Activists Parr, Widener's home up for sale
House purchase to benefit charity
By Kevin Flynn, Rocky Mountain News (Contact)
Published May 26, 2008 at 11:45 p.m.
The home of the late John Parr and Sandra Widener will go up for sale this weekend in a sealed-bid event that will also raise money for an annual award in the name of the civic activists.
The 3,000-square-foot house, in the Seventh Avenue Historic District at 720 Franklin St., was built in 1916. It has five bedrooms, three baths and an added family room.
Friends and neighbors of the family are prepping it for an open house Sunday, after which sealed bids will be accepted and given to the family June 4.
"It really is a community activity, which is fitting because that's why they were so famous around town," said Sonja Leonard Leonard, a real estate broker and friend of Widener who is handling the sale.
Leonard is donating her commission and marketing costs to several groups named by the family. One is the Denver Foundation, which plans to award the annual John Parr and Sandy Widener Civic Leadership Award in honor of the couple.

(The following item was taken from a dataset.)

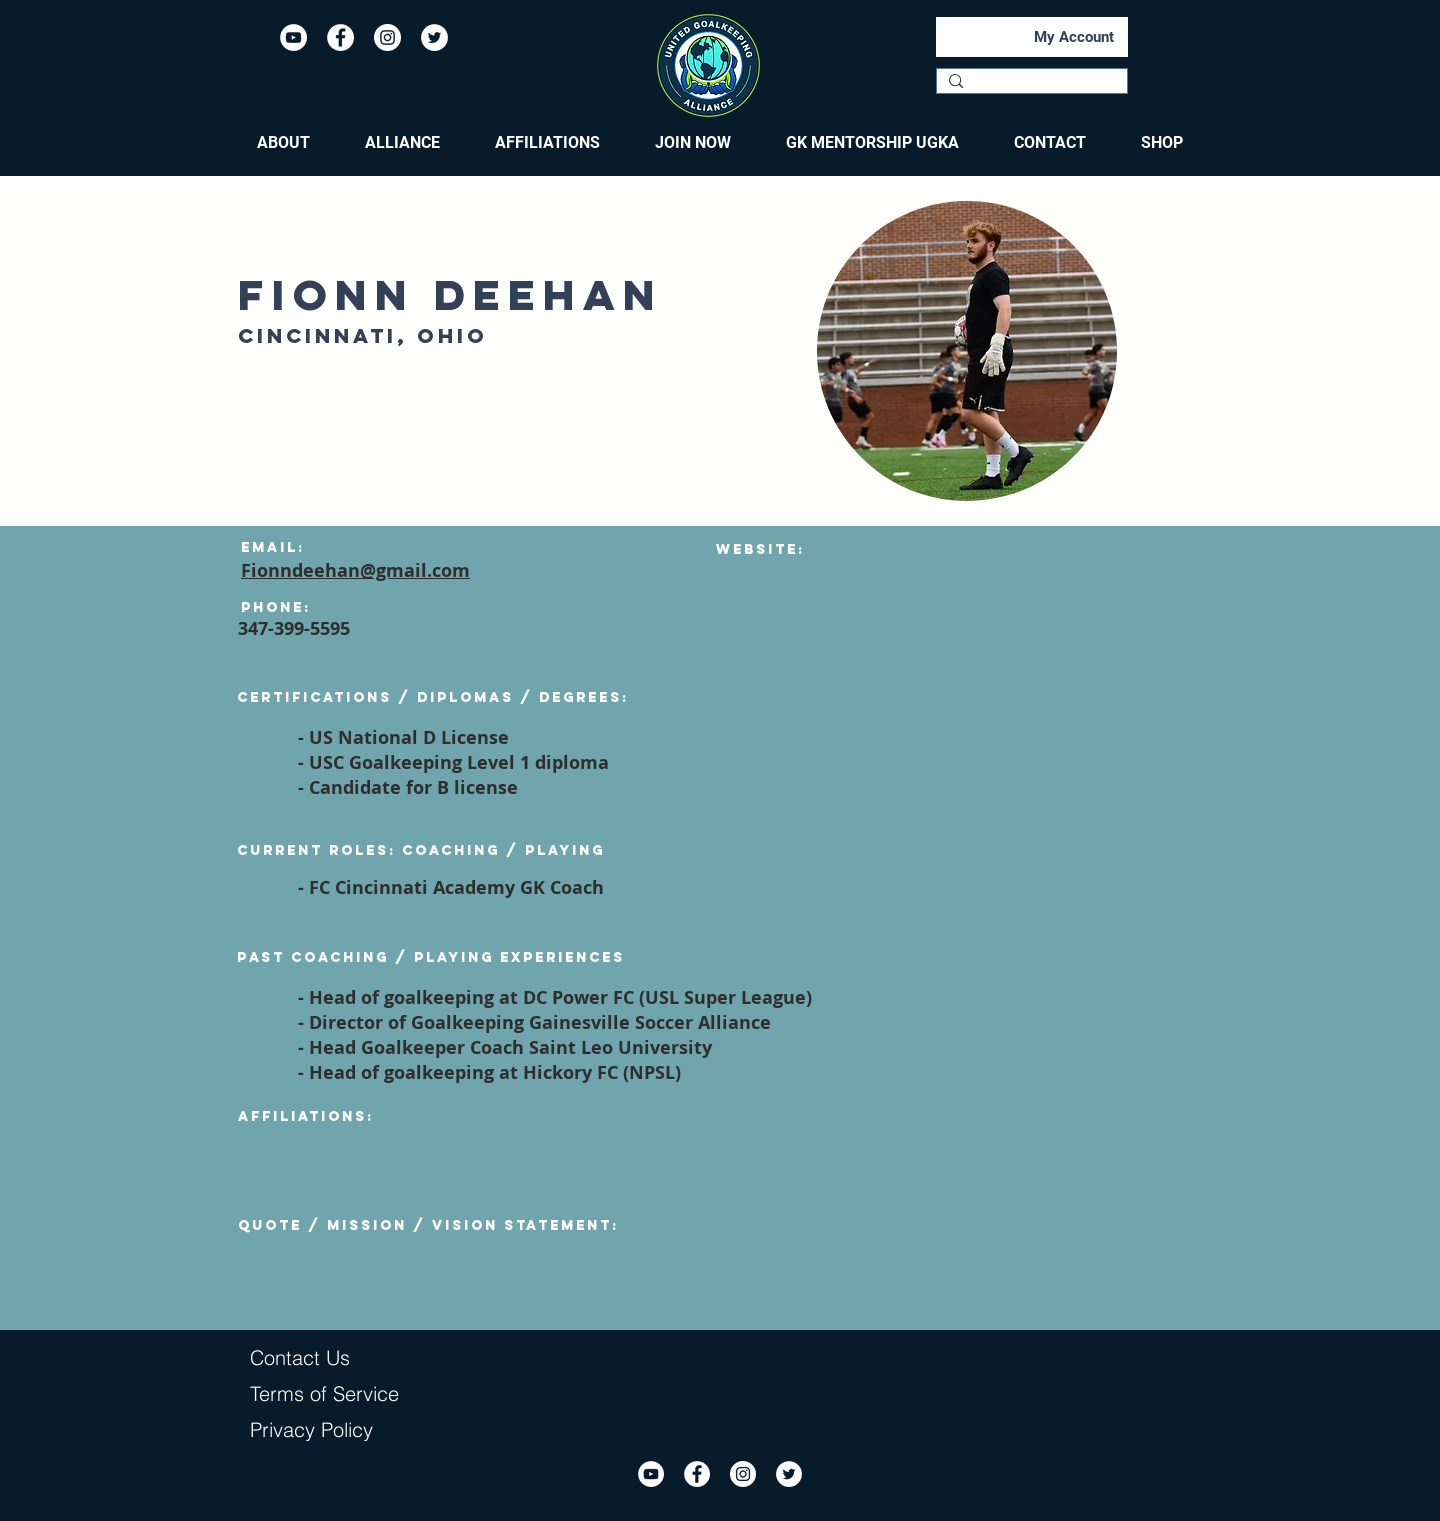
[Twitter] (434, 37)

"I'd like this to be a celebration of their lives, and for their lives to continue through this donation," she said.
Parr, Widener and their elder daughter, Chase Parr, 19, were killed in a car crash on a snowy Interstate 80 in Wyoming on Dec. 22 while traveling to visit family in Idaho for the holidays. Daughter Katy Parr, 17, survived the crash.
Parr was a longtime public policy consultant and activist in local and national civic issues. His firm, Civic Results, specialized in collaborative problem-solving.
Widener was a founder of the weekly newspaper Westword, a writer and gourmet cook.
Leonard has listed the house at $950,000, slightly below her estimation of its market value, to attract bids. She sold a house next door a few years ago by the same method when the owner died without heirs and donated the house to the Salvation Army.